## Exercise details:
This task calls for printing every entry exactly.

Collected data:
▬▬▬▬▬▬▬▬▬▬

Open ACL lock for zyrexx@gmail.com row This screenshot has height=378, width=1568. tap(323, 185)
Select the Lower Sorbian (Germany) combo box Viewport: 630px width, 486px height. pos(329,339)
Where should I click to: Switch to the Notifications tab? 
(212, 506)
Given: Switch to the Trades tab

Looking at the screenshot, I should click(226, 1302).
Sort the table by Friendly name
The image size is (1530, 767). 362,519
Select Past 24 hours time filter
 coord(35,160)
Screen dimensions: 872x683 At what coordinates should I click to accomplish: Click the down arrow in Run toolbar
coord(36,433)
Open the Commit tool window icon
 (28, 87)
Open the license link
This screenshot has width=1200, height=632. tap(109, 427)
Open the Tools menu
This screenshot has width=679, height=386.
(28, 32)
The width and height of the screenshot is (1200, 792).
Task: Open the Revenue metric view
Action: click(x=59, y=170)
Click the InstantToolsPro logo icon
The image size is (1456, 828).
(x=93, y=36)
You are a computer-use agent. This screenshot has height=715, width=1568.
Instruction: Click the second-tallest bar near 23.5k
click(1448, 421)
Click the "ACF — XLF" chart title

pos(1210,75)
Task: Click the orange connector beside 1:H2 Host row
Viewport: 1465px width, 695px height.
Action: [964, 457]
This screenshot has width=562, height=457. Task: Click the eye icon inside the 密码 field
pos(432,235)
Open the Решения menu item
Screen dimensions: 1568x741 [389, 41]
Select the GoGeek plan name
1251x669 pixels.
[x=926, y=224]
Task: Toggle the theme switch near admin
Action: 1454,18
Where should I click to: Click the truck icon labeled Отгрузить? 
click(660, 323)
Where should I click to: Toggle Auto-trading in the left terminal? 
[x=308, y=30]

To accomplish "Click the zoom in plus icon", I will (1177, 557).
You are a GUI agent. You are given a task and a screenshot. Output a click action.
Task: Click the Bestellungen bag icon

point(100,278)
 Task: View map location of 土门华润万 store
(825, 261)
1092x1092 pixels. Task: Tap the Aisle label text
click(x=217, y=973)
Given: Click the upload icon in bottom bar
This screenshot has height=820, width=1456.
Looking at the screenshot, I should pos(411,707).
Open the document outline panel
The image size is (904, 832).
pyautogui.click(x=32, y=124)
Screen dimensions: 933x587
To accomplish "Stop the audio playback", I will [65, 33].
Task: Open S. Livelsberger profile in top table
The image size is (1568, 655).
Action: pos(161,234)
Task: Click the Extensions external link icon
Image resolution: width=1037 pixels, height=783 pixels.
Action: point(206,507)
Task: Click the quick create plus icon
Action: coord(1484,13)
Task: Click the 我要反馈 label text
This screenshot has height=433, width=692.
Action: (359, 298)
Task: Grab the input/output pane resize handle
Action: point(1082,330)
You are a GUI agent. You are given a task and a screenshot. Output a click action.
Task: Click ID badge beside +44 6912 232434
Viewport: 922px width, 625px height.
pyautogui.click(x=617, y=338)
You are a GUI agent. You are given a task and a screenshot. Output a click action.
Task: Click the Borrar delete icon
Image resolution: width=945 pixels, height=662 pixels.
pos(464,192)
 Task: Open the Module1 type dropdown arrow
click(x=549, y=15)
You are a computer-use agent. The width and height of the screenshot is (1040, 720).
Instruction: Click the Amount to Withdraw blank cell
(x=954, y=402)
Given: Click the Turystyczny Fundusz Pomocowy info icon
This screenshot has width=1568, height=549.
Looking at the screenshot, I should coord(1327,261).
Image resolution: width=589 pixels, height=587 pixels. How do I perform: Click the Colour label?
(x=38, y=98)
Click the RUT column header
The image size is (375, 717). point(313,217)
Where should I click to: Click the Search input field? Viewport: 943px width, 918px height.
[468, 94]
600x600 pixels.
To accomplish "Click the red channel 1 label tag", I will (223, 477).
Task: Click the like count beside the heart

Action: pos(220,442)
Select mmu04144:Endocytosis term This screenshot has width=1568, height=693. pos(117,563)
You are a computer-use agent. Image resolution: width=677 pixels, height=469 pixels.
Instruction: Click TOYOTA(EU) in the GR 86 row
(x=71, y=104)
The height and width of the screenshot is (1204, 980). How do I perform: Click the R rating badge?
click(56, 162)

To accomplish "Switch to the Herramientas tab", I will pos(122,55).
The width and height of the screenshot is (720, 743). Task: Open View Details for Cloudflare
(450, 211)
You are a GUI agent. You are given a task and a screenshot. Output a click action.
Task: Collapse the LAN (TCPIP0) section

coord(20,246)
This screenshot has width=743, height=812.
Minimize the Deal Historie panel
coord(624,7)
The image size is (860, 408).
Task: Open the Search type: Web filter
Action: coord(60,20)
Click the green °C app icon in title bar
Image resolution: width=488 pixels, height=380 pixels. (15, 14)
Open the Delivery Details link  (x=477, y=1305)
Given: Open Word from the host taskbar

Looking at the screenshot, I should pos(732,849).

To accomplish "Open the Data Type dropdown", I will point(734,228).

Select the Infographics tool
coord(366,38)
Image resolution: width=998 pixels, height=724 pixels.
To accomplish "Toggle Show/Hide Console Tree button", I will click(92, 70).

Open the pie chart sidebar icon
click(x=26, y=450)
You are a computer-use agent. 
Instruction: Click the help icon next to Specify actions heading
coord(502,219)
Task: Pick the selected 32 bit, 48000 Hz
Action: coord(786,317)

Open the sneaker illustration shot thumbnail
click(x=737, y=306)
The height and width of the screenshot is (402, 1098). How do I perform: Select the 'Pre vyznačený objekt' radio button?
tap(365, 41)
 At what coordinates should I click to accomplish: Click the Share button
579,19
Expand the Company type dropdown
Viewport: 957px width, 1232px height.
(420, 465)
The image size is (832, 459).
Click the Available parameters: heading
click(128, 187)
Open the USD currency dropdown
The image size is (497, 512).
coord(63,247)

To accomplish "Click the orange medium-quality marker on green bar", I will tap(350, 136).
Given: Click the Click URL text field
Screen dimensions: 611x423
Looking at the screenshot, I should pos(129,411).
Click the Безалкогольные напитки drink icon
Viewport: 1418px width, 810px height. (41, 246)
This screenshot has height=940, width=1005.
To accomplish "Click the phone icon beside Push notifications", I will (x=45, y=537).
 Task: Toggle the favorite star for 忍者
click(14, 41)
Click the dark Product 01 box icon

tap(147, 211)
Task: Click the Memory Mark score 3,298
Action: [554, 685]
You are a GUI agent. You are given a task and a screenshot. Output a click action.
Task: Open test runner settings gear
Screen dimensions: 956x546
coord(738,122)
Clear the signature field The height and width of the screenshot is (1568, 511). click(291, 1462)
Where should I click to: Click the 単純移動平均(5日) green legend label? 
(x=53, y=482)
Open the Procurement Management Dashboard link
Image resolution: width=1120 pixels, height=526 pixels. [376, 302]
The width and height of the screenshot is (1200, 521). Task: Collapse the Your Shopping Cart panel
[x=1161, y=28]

▬▬▬▬▬▬▬▬▬▬

## Exercise output:
Open ACL lock for zyrexx@gmail.com row This screenshot has height=378, width=1568. tap(323, 185)
Select the Lower Sorbian (Germany) combo box Viewport: 630px width, 486px height. pos(329,339)
Where should I click to: Switch to the Notifications tab? 
(212, 506)
Given: Switch to the Trades tab

Looking at the screenshot, I should click(226, 1302).
Sort the table by Friendly name
The image size is (1530, 767). 362,519
Select Past 24 hours time filter
 coord(35,160)
Screen dimensions: 872x683 At what coordinates should I click to accomplish: Click the down arrow in Run toolbar
coord(36,433)
Open the Commit tool window icon
 (28, 87)
Open the license link
This screenshot has width=1200, height=632. tap(109, 427)
Open the Tools menu
This screenshot has width=679, height=386.
(28, 32)
The width and height of the screenshot is (1200, 792).
Task: Open the Revenue metric view
Action: click(x=59, y=170)
Click the InstantToolsPro logo icon
The image size is (1456, 828).
(x=93, y=36)
You are a computer-use agent. This screenshot has height=715, width=1568.
Instruction: Click the second-tallest bar near 23.5k
click(1448, 421)
Click the "ACF — XLF" chart title

pos(1210,75)
Task: Click the orange connector beside 1:H2 Host row
Viewport: 1465px width, 695px height.
Action: [964, 457]
This screenshot has width=562, height=457. Task: Click the eye icon inside the 密码 field
pos(432,235)
Open the Решения menu item
Screen dimensions: 1568x741 [389, 41]
Select the GoGeek plan name
1251x669 pixels.
[x=926, y=224]
Task: Toggle the theme switch near admin
Action: 1454,18
Where should I click to: Click the truck icon labeled Отгрузить? 
click(660, 323)
Where should I click to: Toggle Auto-trading in the left terminal? 
[x=308, y=30]

To accomplish "Click the zoom in plus icon", I will (1177, 557).
You are a GUI agent. You are given a task and a screenshot. Output a click action.
Task: Click the Bestellungen bag icon

point(100,278)
 Task: View map location of 土门华润万 store
(825, 261)
1092x1092 pixels. Task: Tap the Aisle label text
click(x=217, y=973)
Given: Click the upload icon in bottom bar
This screenshot has height=820, width=1456.
Looking at the screenshot, I should pos(411,707).
Open the document outline panel
The image size is (904, 832).
pyautogui.click(x=32, y=124)
Screen dimensions: 933x587
To accomplish "Stop the audio playback", I will [65, 33].
Task: Open S. Livelsberger profile in top table
The image size is (1568, 655).
Action: pos(161,234)
Task: Click the Extensions external link icon
Image resolution: width=1037 pixels, height=783 pixels.
Action: point(206,507)
Task: Click the quick create plus icon
Action: coord(1484,13)
Task: Click the 我要反馈 label text
This screenshot has height=433, width=692.
Action: (359, 298)
Task: Grab the input/output pane resize handle
Action: point(1082,330)
You are a GUI agent. You are given a task and a screenshot. Output a click action.
Task: Click ID badge beside +44 6912 232434
Viewport: 922px width, 625px height.
pyautogui.click(x=617, y=338)
You are a GUI agent. You are given a task and a screenshot. Output a click action.
Task: Click the Borrar delete icon
Image resolution: width=945 pixels, height=662 pixels.
pos(464,192)
 Task: Open the Module1 type dropdown arrow
click(x=549, y=15)
You are a computer-use agent. The width and height of the screenshot is (1040, 720).
Instruction: Click the Amount to Withdraw blank cell
(x=954, y=402)
Given: Click the Turystyczny Fundusz Pomocowy info icon
This screenshot has width=1568, height=549.
Looking at the screenshot, I should coord(1327,261).
Image resolution: width=589 pixels, height=587 pixels. How do I perform: Click the Colour label?
(x=38, y=98)
Click the RUT column header
The image size is (375, 717). point(313,217)
Where should I click to: Click the Search input field? Viewport: 943px width, 918px height.
[468, 94]
600x600 pixels.
To accomplish "Click the red channel 1 label tag", I will (223, 477).
Task: Click the like count beside the heart

Action: pos(220,442)
Select mmu04144:Endocytosis term This screenshot has width=1568, height=693. pos(117,563)
You are a computer-use agent. Image resolution: width=677 pixels, height=469 pixels.
Instruction: Click TOYOTA(EU) in the GR 86 row
(x=71, y=104)
The height and width of the screenshot is (1204, 980). How do I perform: Click the R rating badge?
click(56, 162)

To accomplish "Switch to the Herramientas tab", I will pos(122,55).
The width and height of the screenshot is (720, 743). Task: Open View Details for Cloudflare
(450, 211)
You are a GUI agent. You are given a task and a screenshot. Output a click action.
Task: Collapse the LAN (TCPIP0) section

coord(20,246)
This screenshot has width=743, height=812.
Minimize the Deal Historie panel
coord(624,7)
The image size is (860, 408).
Task: Open the Search type: Web filter
Action: coord(60,20)
Click the green °C app icon in title bar
Image resolution: width=488 pixels, height=380 pixels. (15, 14)
Open the Delivery Details link  (x=477, y=1305)
Given: Open Word from the host taskbar

Looking at the screenshot, I should pos(732,849).

To accomplish "Open the Data Type dropdown", I will point(734,228).

Select the Infographics tool
coord(366,38)
Image resolution: width=998 pixels, height=724 pixels.
To accomplish "Toggle Show/Hide Console Tree button", I will click(92, 70).

Open the pie chart sidebar icon
click(x=26, y=450)
You are a computer-use agent. 
Instruction: Click the help icon next to Specify actions heading
coord(502,219)
Task: Pick the selected 32 bit, 48000 Hz
Action: coord(786,317)

Open the sneaker illustration shot thumbnail
click(x=737, y=306)
The height and width of the screenshot is (402, 1098). How do I perform: Select the 'Pre vyznačený objekt' radio button?
tap(365, 41)
 At what coordinates should I click to accomplish: Click the Share button
579,19
Expand the Company type dropdown
Viewport: 957px width, 1232px height.
(420, 465)
The image size is (832, 459).
Click the Available parameters: heading
click(128, 187)
Open the USD currency dropdown
The image size is (497, 512).
coord(63,247)

To accomplish "Click the orange medium-quality marker on green bar", I will tap(350, 136).
Given: Click the Click URL text field
Screen dimensions: 611x423
Looking at the screenshot, I should pos(129,411).
Click the Безалкогольные напитки drink icon
Viewport: 1418px width, 810px height. (41, 246)
This screenshot has height=940, width=1005.
To accomplish "Click the phone icon beside Push notifications", I will (x=45, y=537).
 Task: Toggle the favorite star for 忍者
click(14, 41)
Click the dark Product 01 box icon

tap(147, 211)
Task: Click the Memory Mark score 3,298
Action: [554, 685]
You are a GUI agent. You are given a task and a screenshot. Output a click action.
Task: Open test runner settings gear
Screen dimensions: 956x546
coord(738,122)
Clear the signature field The height and width of the screenshot is (1568, 511). click(291, 1462)
Where should I click to: Click the 単純移動平均(5日) green legend label? 
(x=53, y=482)
Open the Procurement Management Dashboard link
Image resolution: width=1120 pixels, height=526 pixels. [376, 302]
The width and height of the screenshot is (1200, 521). Task: Collapse the Your Shopping Cart panel
[x=1161, y=28]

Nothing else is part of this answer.